Latest Panama Papers Report Implicates Elite Chinese Politicians

By Frank Fang, Epoch Times
April 7, 2016 Updated: April 8, 2016

The Panama Papers, a recently released collection of over 11 million leaked documents, has revealed that top politicians worldwide are connected with potentially shady offshore business deals. Included in the long list of world leaders are the names of several powerful Chinese Communist Party elites.

According to a report by the International Consortium of Investigative Journalists (ICIJ) on April 6, Chinese leader Xi Jinping, Politburo Standing Committee members Liu Yunshan and Zhang Gaoli, former China vice chairman Zeng Qinghong, and a handful of others all have relatives that acquired offshore companies through Mossack Fonseca, a law firm in Panama that helps set up offshore shell companies for would-be customers. ICIJ is one of several media outlets that scrutinized leaked documents from the Panamanian company in 2015.

Deng Jiagui, the brother-in-law of Xi Jinping, had three companies registered under his name—Supreme Victory Enterprises Ltd., Best Effect Enterprises Ltd., and Wealth Ming International Ltd.

Supreme Victory was dissolved in 2007, and the other two companies had become dormant by 2012, when Xi became Party chief.
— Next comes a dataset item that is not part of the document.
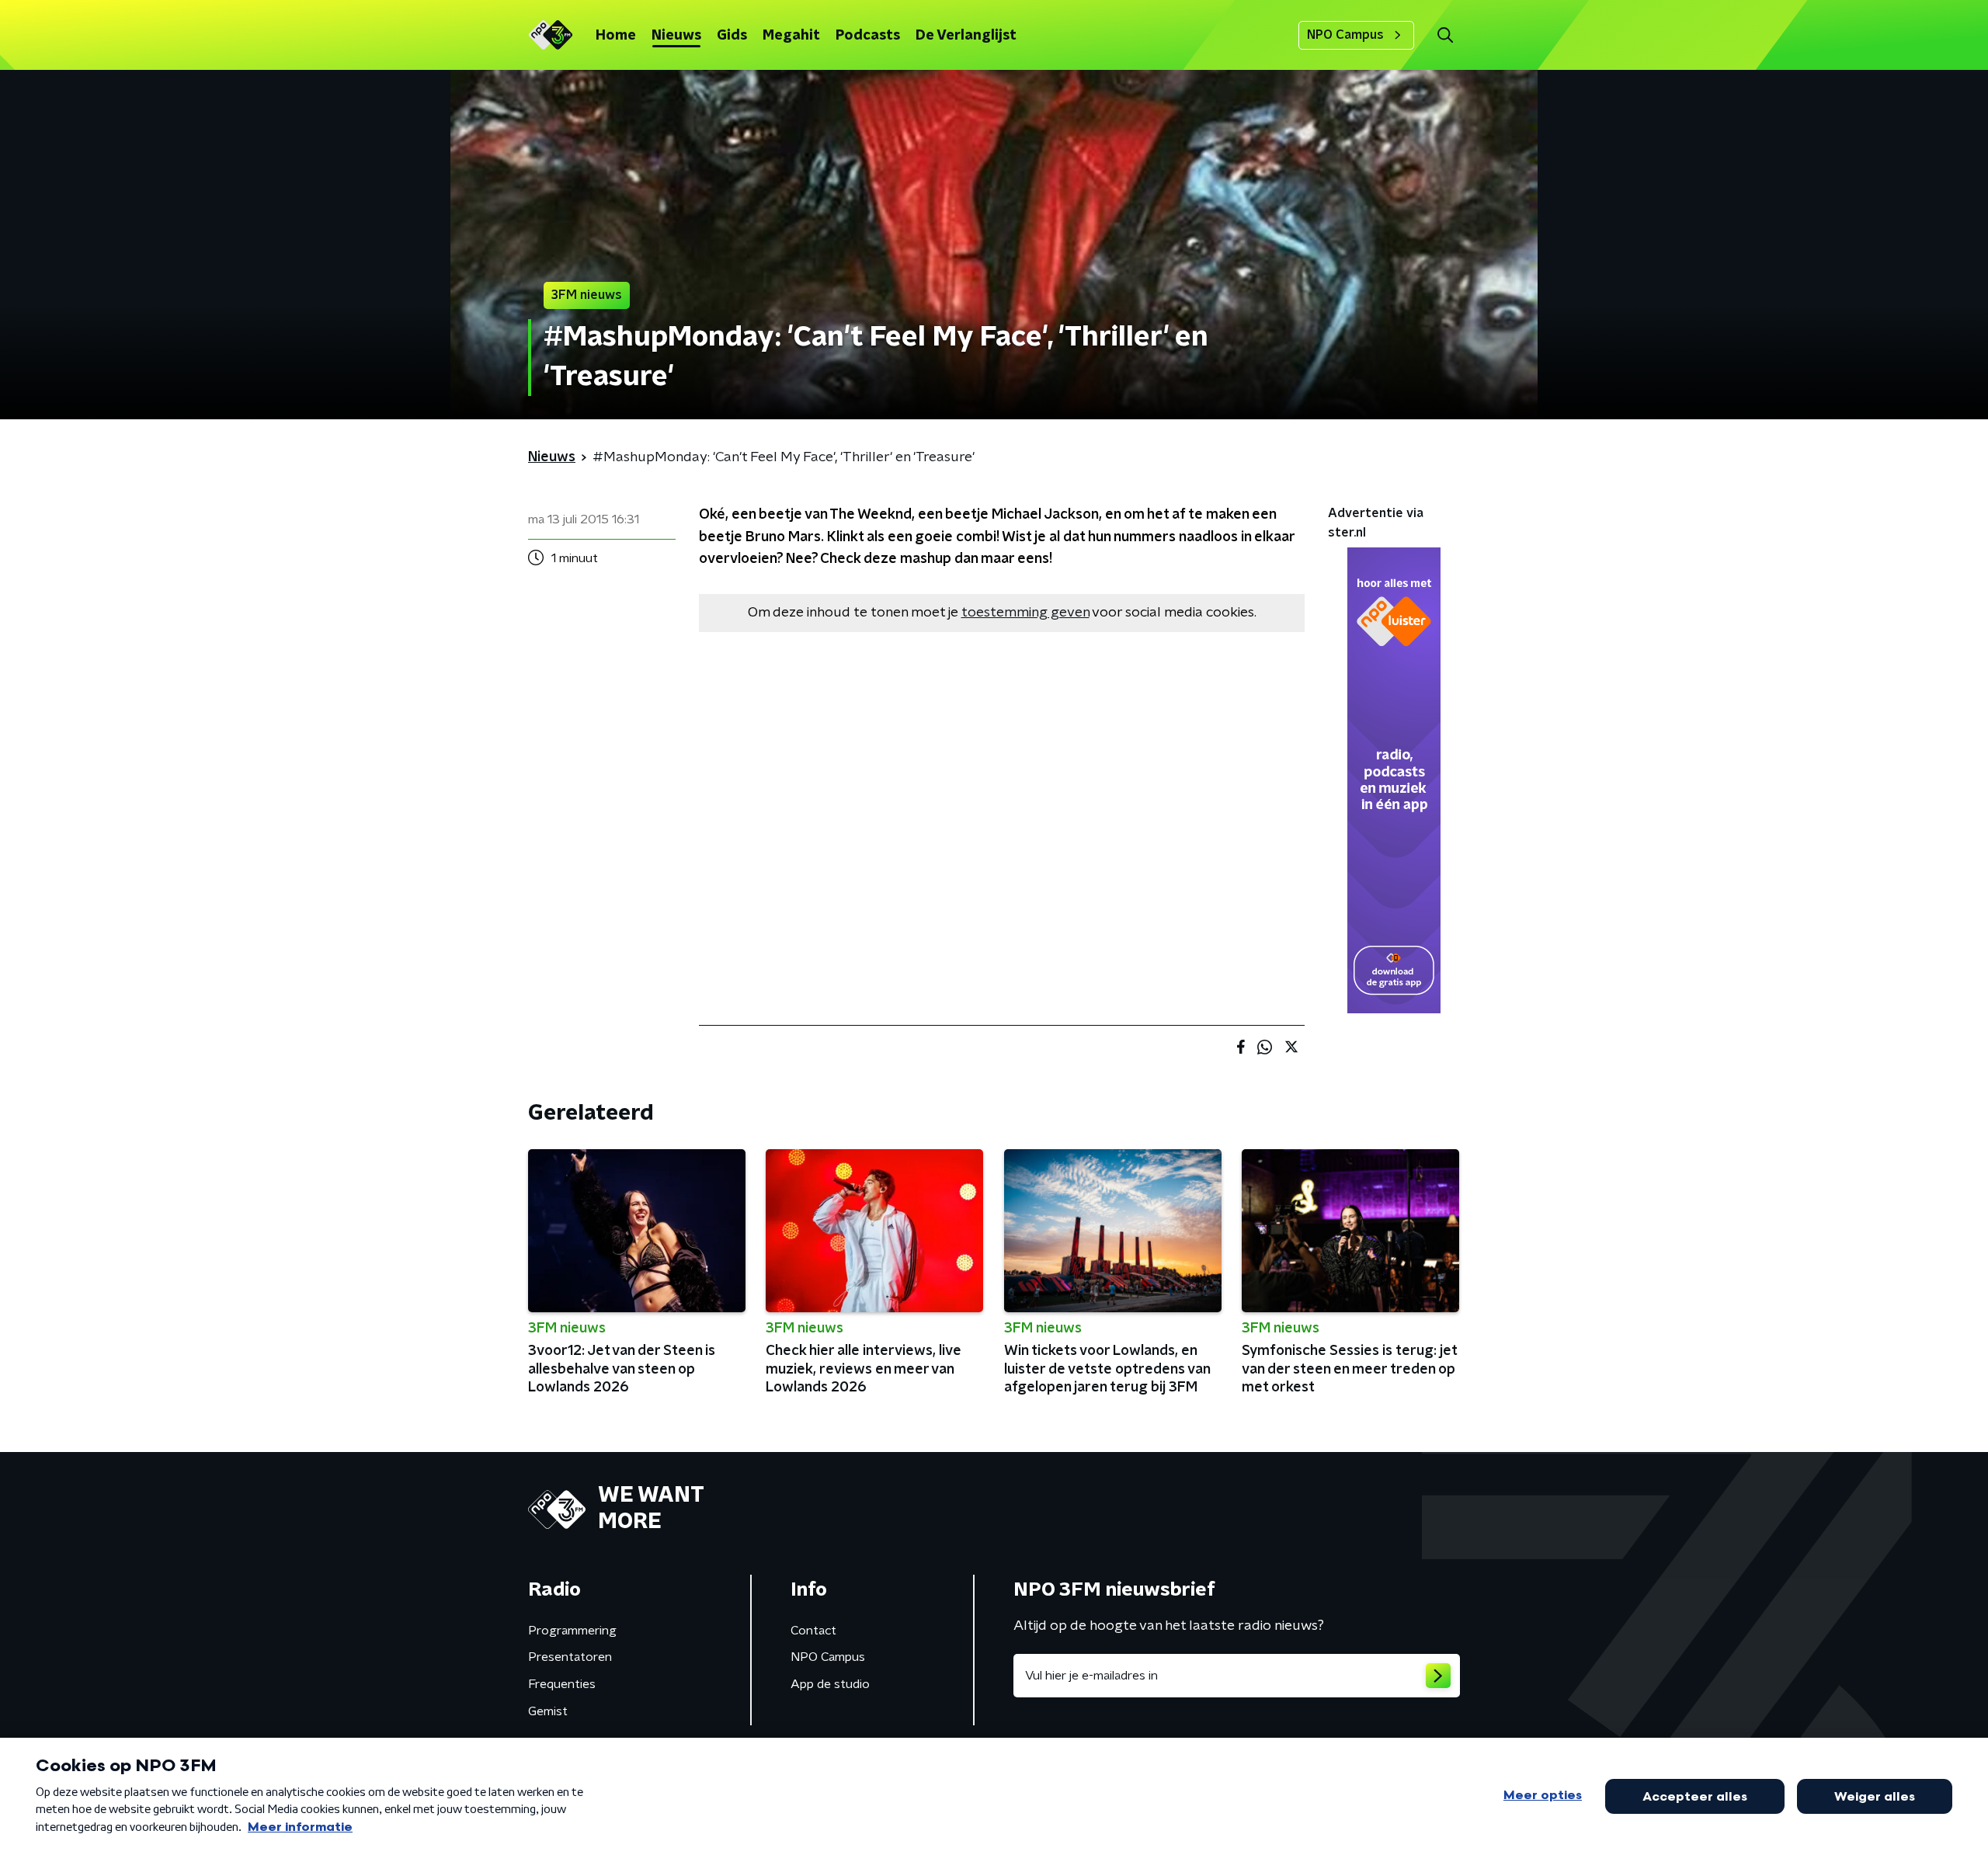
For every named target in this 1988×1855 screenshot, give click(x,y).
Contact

It appears that Deng’s decision to relinquish his overseas assets was motivated by political considerations, and is consistent with a similar move involving the largest real estate developer in China.

During a speech at Harvard University last October, Wang Jianlin, the chairman of Dalian Wanda Group, said that the Deng family used to own shares with his company for six years, but sold them before the company went public and missed the chance to accrue a windfall.

This accords with reports that circulated in the overseas Chinese press saying that when he was in line to be promoted to the leadership, Xi called his family members together and told them to get out of business—perhaps as a way of insulating himself from the political blowback that has come to those found to have family members who benefited from corruption.

The relatives of Liu, Zhang, and Zeng kept their offshore assets while they were holding top office.

For instance, Jia Liqing, the daughter-in-law of Party propaganda chief Liu Yunshan, is a shareholder and director of Ultra Time Investment, a shell company incorporated in the British Virgin Islands in 2009.

Jia’s father, Jia Chunwang, had worked in the security and legal departments for two decades in several top positions—head of the Ministry of State Security from 1985 to 1998; head of the Ministry of Public Security from 1998 to 2002; and procurator-general, a post equivalent to Attorney General in the United States, from 2003 to 2008.

Lee Shing Put, the son-in-law of vice premier Zhang Gaoli, is a shareholder of three companies incorporated in the British Virgin Islands—Zennon Capital Management, Sino Reliance Networks Corporation, and Glory Top Investments Ltd.

And Zeng Qinghuai, the younger brother of Zeng Qinghong, was the director of China Cultural Exchange Association, a company first formed in Niue and then re-domiciled in Samosa in 2006.